A escolha do termo no título do evento da UFRGS foi, portanto, o principal ponto de atrito, interpretado por alguns como um posicionamento político explícito e, por outros, como uma tentativa legítima de promover reflexão crítica sobre a guerra.
Posicionamento da UFRGS e reações da comunidade acadêmica
A UFRGS informou que ainda não foi oficialmente notificada sobre o andamento da investigação, mas reforçou que todos os eventos realizados em seu campus devem seguir os princípios de pluralidade e respeito às diferenças. A instituição destacou também que os centros acadêmicos possuem autonomia para organizar debates e atividades estudantis, desde que observem as normas internas e o Código de Ética da universidade.
Professores e estudantes se manifestaram em defesa da autonomia universitária, alegando que a abertura de um inquérito por parte do MPF pode representar um risco de censura a temas de relevância global. Já representantes de entidades judaicas no Brasil defenderam a apuração rigorosa do caso, argumentando que o termo “genocídio” é ofensivo e distorce a realidade dos fatos.
Implicações jurídicas e políticas
Do ponto de vista jurídico, o inquérito do MPF busca apurar se houve infração à Lei nº 7.716/1989, que define os crimes resultantes de preconceito de raça, cor, etnia, religião ou procedência nacional. Caso sejam constatados indícios de que o evento promoveu ou incitou o ódio religioso, os responsáveis poderão responder judicialmente.

------------------------

| QUESTÕES SOBRE O MATERIAL |
• a. Responda com base no trecho sobre o evento da UFRGS:
(i) Qual lei o inquérito do MPF busca verificar se foi infringida?
(ii) Segundo a UFRGS, que princípios devem ser seguidos por todos os eventos realizados em seu campus?
(iii) Que argumento os representantes de entidades judaicas no Brasil usaram para defender a apuração rigorosa do caso?
• b. Repita sem alterações uma parte do trecho sobre o evento da UFRGS. Comece nas palavras "A escolha do" e pare depois de "Ética da universidade.".
• c. Prossiga com o trecho sobre o evento da UFRGS a partir do ponto em que ele termina.
Os dados não têm nenhuma relação com o trecho sobre o evento da UFRGS.

| DADOS FORNECIDOS |
------------------------

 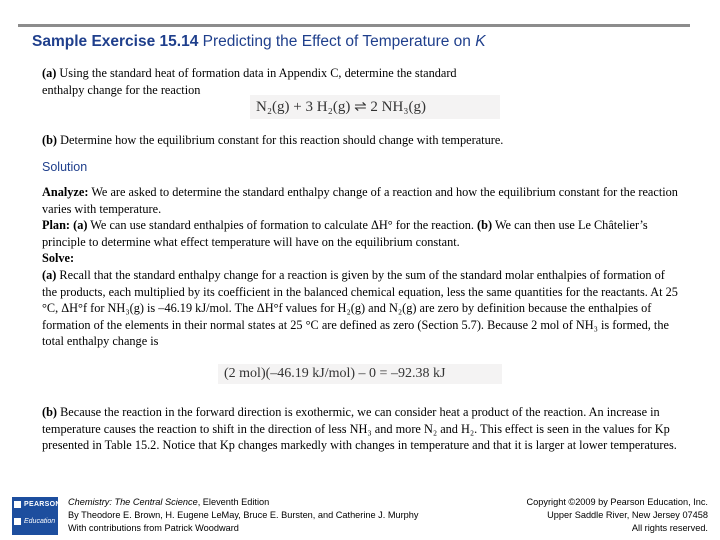 I want to click on solve-a-tag: (a), so click(x=50, y=274).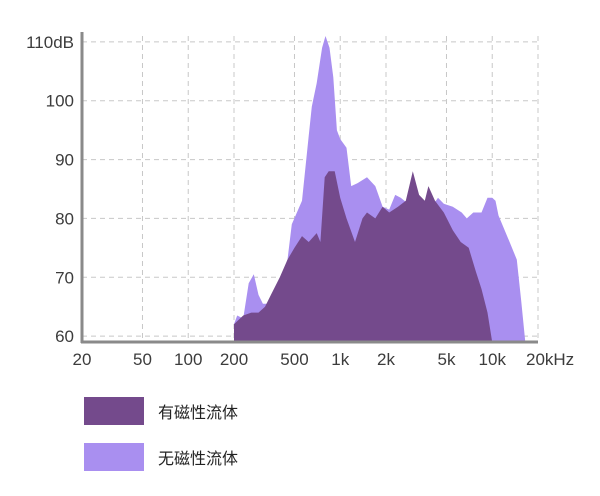  I want to click on area-with-ferrofluid, so click(364, 256). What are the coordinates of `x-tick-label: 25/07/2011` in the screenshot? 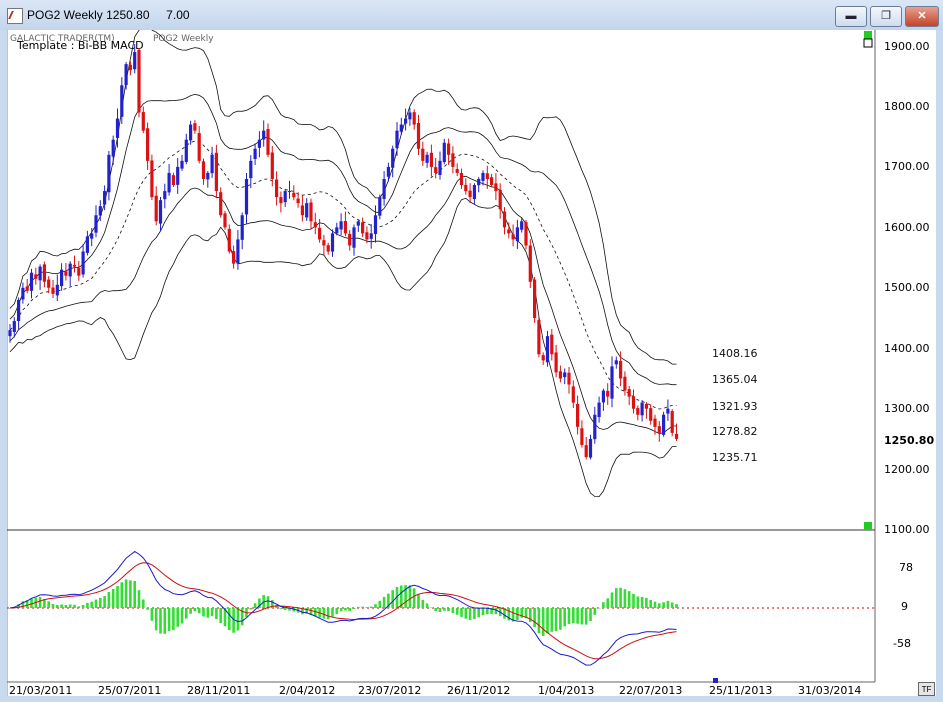 It's located at (130, 690).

------------------------

| RESPOSTAS POR ESCRITO |
• a.
(i) A Lei nº 7.716/1989, que define os crimes resultantes de preconceito de raça, cor, etnia, religião ou procedência nacional.
(ii) Os princípios de pluralidade e respeito às diferenças.
(iii) Argumentaram que o termo “genocídio” é ofensivo e distorce a realidade dos fatos.

• b.
A escolha do termo no título do evento da UFRGS foi, portanto, o principal ponto de atrito, interpretado por alguns como um posicionamento político explícito e, por outros, como uma tentativa legítima de promover reflexão crítica sobre a guerra.
Posicionamento da UFRGS e reações da comunidade acadêmica
A UFRGS informou que ainda não foi oficialmente notificada sobre o andamento da investigação, mas reforçou que todos os eventos realizados em seu campus devem seguir os princípios de pluralidade e respeito às diferenças. A instituição destacou também que os centros acadêmicos possuem autonomia para organizar debates e atividades estudantis, desde que observem as normas internas e o Código de Ética da universidade.

• c.
Politicamente, o episódio reforça a tensão entre grupos de esquerda e direita no debate público brasileiro. De um lado, movimentos progressistas defendem o direito das universidades de discutir questões internacionais de maneira crítica; de outro, setores conservadores acusam instituições públicas de promoverem pautas ideológicas e antiocidentais.
O MPF deverá ouvir representantes do Centro Estudantil, professores e membros da comunidade universitária nas próximas semanas. O caso ainda está em fase preliminar, e não há prazo definido para sua conclusão.
O que está em jogo
Mais do que o conteúdo de um único evento, a investigação sobre o genocídio palestino na UFRGS simboliza o embate contemporâneo entre liberdade acadêmica, responsabilidade institucional e discurso político.
Enquanto alguns veem a ação do MPF como necessária para coibir abusos e promover equilíbrio, outros a interpretam como um possível precedente para restringir debates em universidades públicas. A decisão final sobre o caso poderá, portanto, ter repercussões que vão além da esfera jurídica, afetando a forma como as instituições de ensino superior conduzem discussões sobre temas internacionais e de direitos humanos.